**Task directions:**
Select every line below that contains the string "click".

**Records to use:**
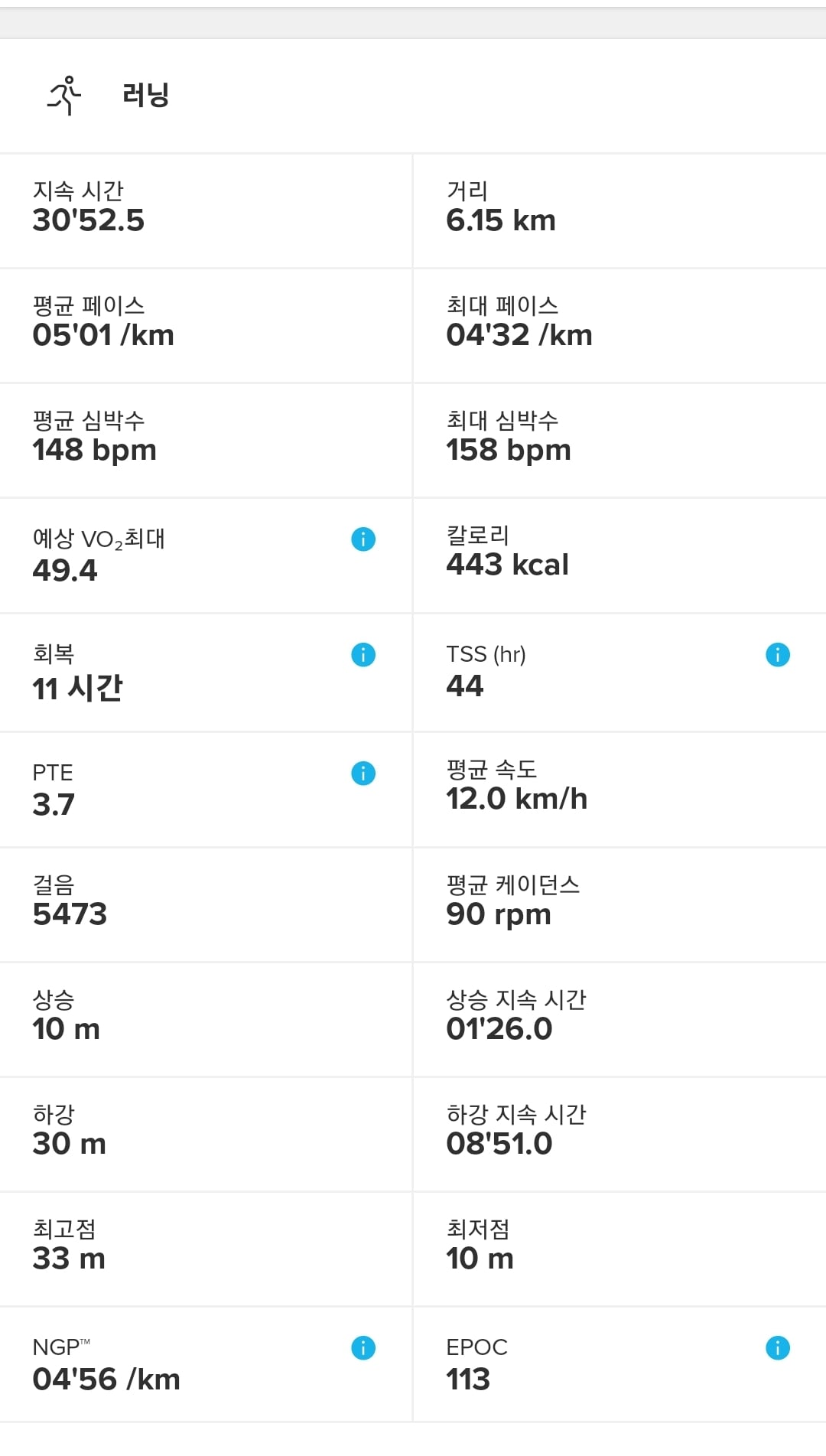Show EPOC info details
Image resolution: width=826 pixels, height=1456 pixels.
pyautogui.click(x=778, y=1348)
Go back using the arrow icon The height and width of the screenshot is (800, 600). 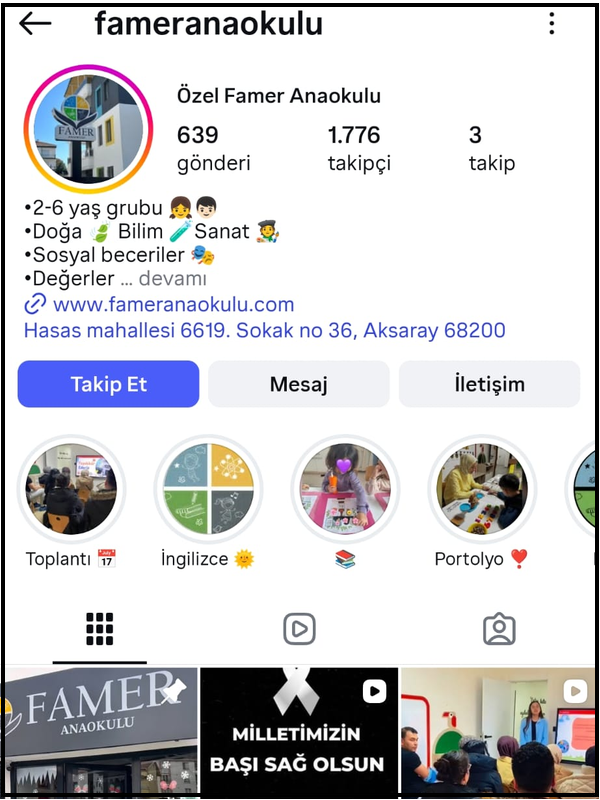[x=35, y=24]
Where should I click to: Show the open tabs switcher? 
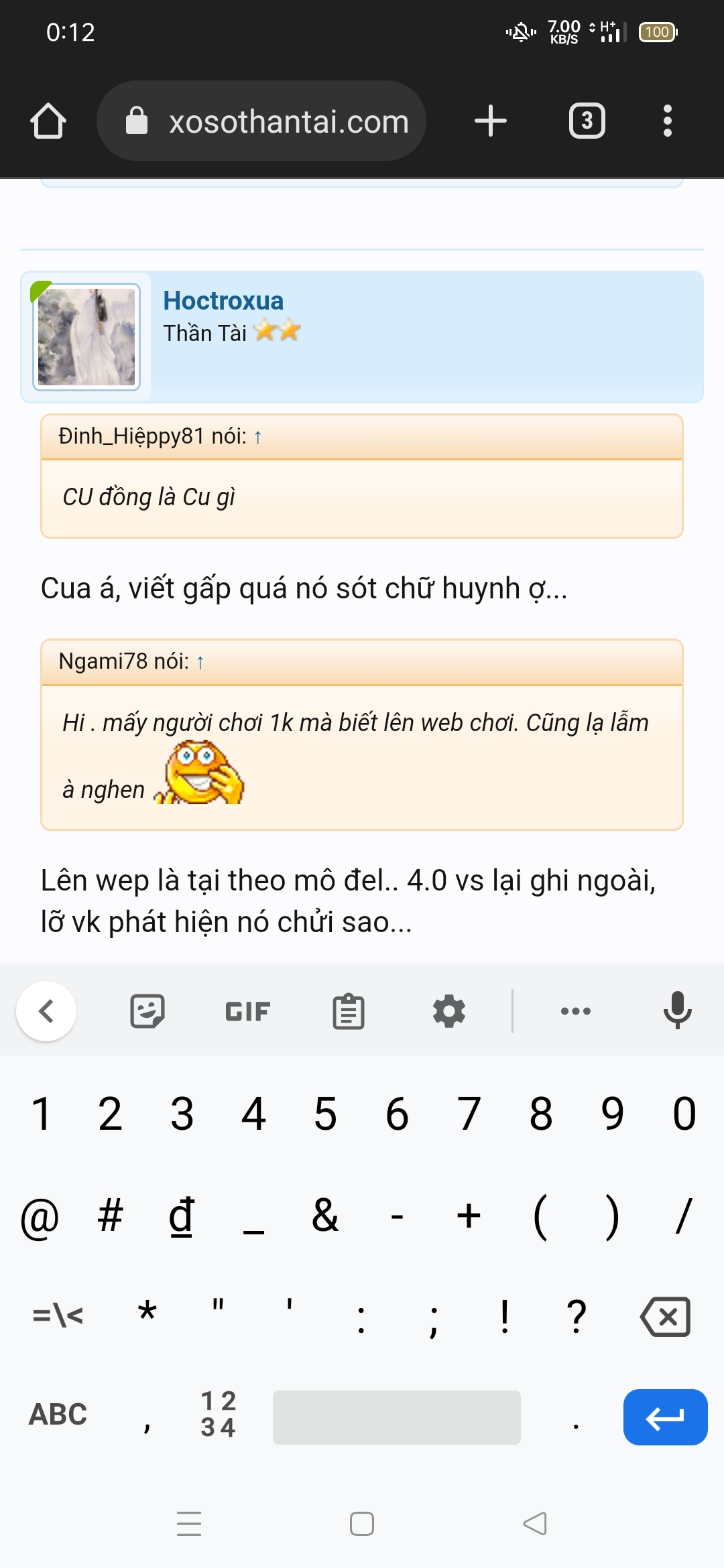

**Right answer:**
pyautogui.click(x=778, y=1348)
Where should I click to: Show the open tabs switcher? 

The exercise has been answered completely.